The mode of operation of such a snow gun is essentially that a very low temperature develops in the pre-expansion chamber, whereupon condensation nuclei are formed in the air-water mixture as ice particles about which the water already partially freezes into snow. These condensation nuclei are finally ejected or sprayed, together with still unfrozen water particles and compressed air not included in the snow-production process, through a single, central front bore in the end disk, snow being formed in front of this central bore with the aid of the condensation nuclei and the additionally developing cold due to expansion of the compressed air, with the inclusion of the cool ambient air.
Such prior art snow guns have two decisive drawbacks for which the arrangement of a single central perforation of the end disk is responsible. Thus, one effect of this design is that the core of the concentrated stream of air does not participate at all in the conversion to snow for lack of sufficient atomization (or sufficient mixture with the water). The result, aside from the unused kinetic energy of the air stream, i.e., the unnecessary waste of the cold potential inherent therein, is a noise intensity so excessive that possibilities of utilizing such equipment are severely limited. A further result of the lacking or insufficient mixture of air and water is that the emerging jet is surrounded by a sheath of droplets which simply precipitates onto the ground in front of the bore of the end disk as water. Here again, energy is expended for accelerating the water without ultimately being convertible into snow production.
This waste of energy is all the more intolerable in connection with snow guns as considerable energy must in any case be applied in order to activate the cold potential of the ambient air as much as possible by means of a large throwing range.
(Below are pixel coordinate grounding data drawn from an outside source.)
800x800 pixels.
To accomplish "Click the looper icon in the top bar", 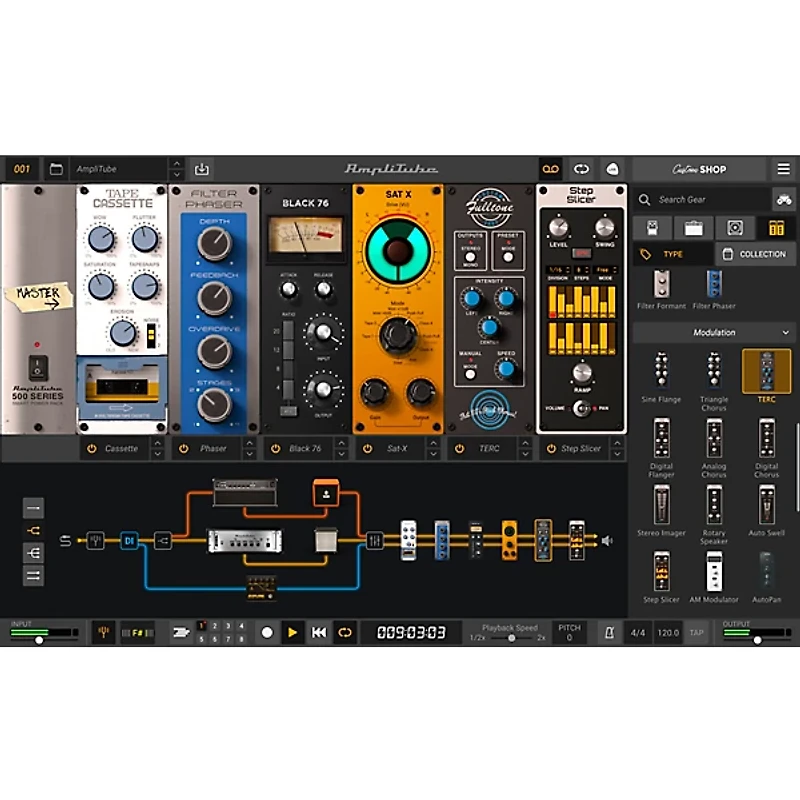I will tap(549, 170).
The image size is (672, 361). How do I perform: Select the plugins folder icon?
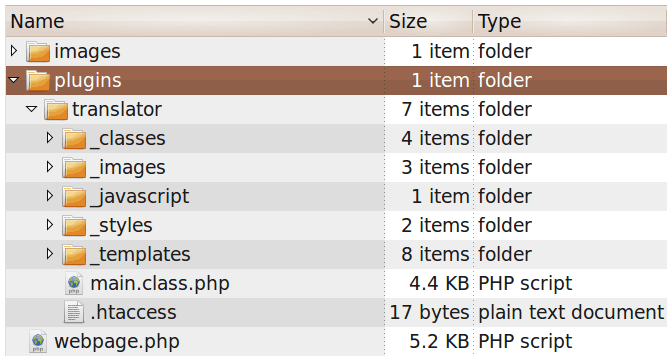click(x=38, y=81)
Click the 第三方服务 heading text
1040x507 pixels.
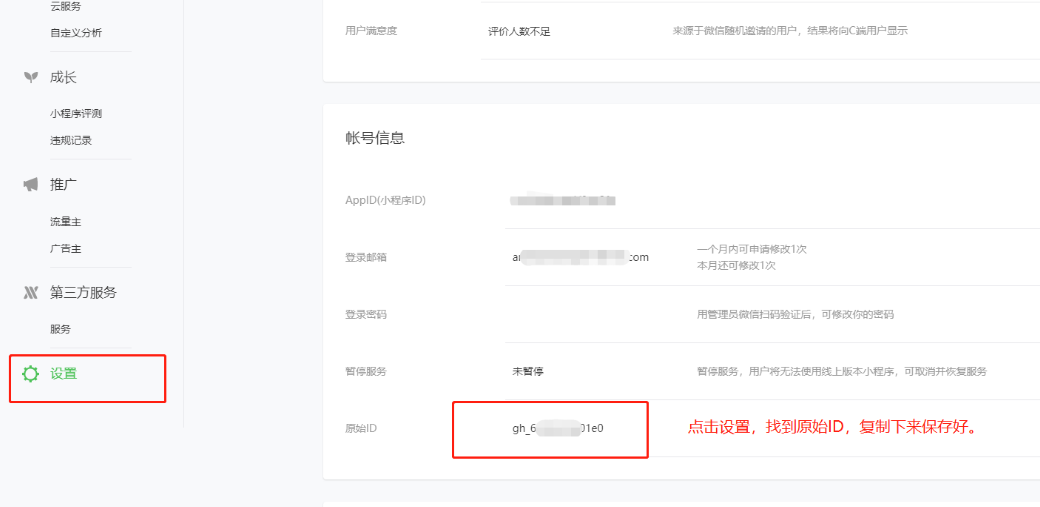pyautogui.click(x=83, y=293)
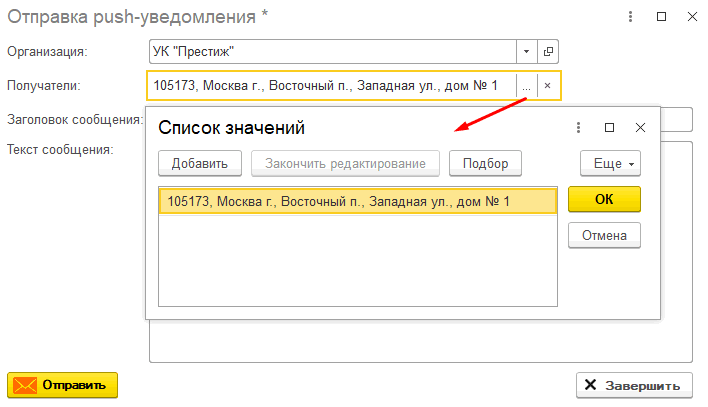Maximize the push notification window
The image size is (708, 407).
[x=661, y=17]
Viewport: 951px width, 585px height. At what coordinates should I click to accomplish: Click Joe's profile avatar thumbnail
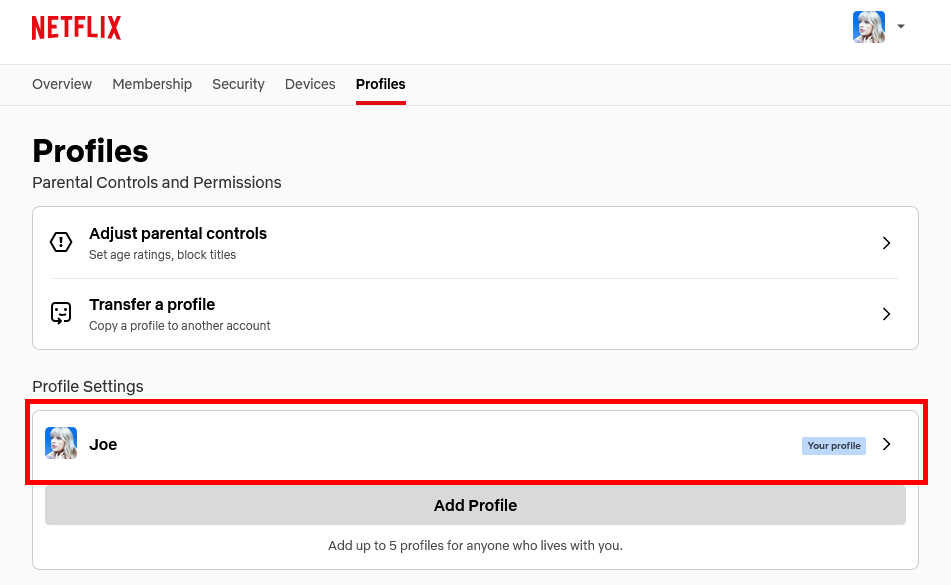click(61, 444)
It is therefore an object of this invention to provide an improved snow gun which achieves a substantially more favorable exploitation of energy by means of increased inclusion of the outside air in the mixing and condensation process, and this with a much lower noise level as compared with prior art snow guns.
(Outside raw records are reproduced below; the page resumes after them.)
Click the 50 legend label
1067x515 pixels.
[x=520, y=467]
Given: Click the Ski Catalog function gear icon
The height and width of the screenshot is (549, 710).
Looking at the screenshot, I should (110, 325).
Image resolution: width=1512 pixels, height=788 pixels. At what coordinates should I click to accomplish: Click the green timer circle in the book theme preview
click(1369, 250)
To this end, in the snow gun according to the present invention, of the type initially mentioned, the end piece has at least three centrosymmetrically disposed discharge nozzles.
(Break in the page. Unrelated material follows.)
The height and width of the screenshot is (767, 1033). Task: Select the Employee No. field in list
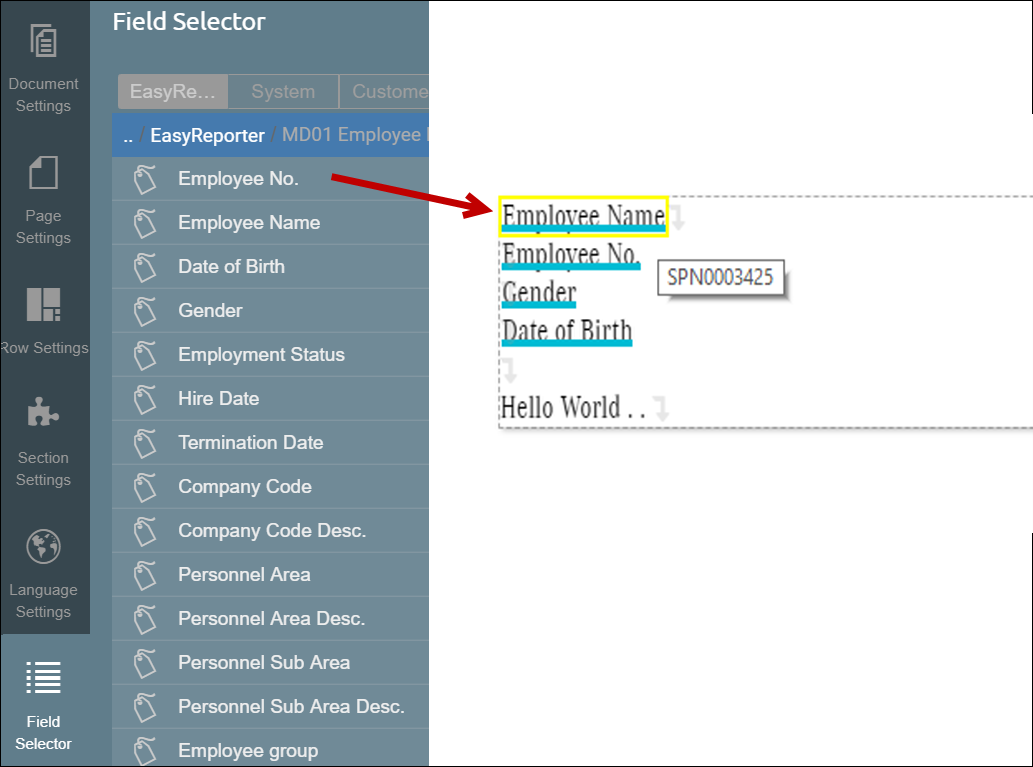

A preferred embodiment of the invention will now be described in detail with reference to the accompanying drawing, which is a partial perspective view showing the spray head unscrewed and moved slightly away from the pressurized-water supply line for the sake of clarity.
A compressed-air duct 2, connected to a source of compressed air (not shown) by any suitable means, passes through inside a compressed-air supply line 1. Duct 2 is closed at its front end by a plug 3. On the other hand, three lateral inner nozzle apertures 4 are provided which communicate with duct 2, and the geometric or central axes of which intersect the geometric or central axis of duct 2 at an acute angle. Adjacent to plug 3 is a collar 5 which stands out perpendicular to the geometric or central axis of duct 2.
Disposed coaxially with compressed-air supply line 1 is the jacket 6 of a pressurized-water supply line, an internal thread 6a of which receives an external thread 7a of a spray head 7. When spray head 7 is screwed on, its inside wall together with an end piece 8 bound a pre-expansion chamber 9 communicating with the outside atmosphere via three centrosymmetrically disposed perforations 10 forming discharge nozzles, none of which is situated on the geometric or central axis of compressed-air supply line 1. Instead of the three perforations 10, any desired plurality of apertures might basically be provided, none of which must be situated on the geometric axis of supply line 1, however.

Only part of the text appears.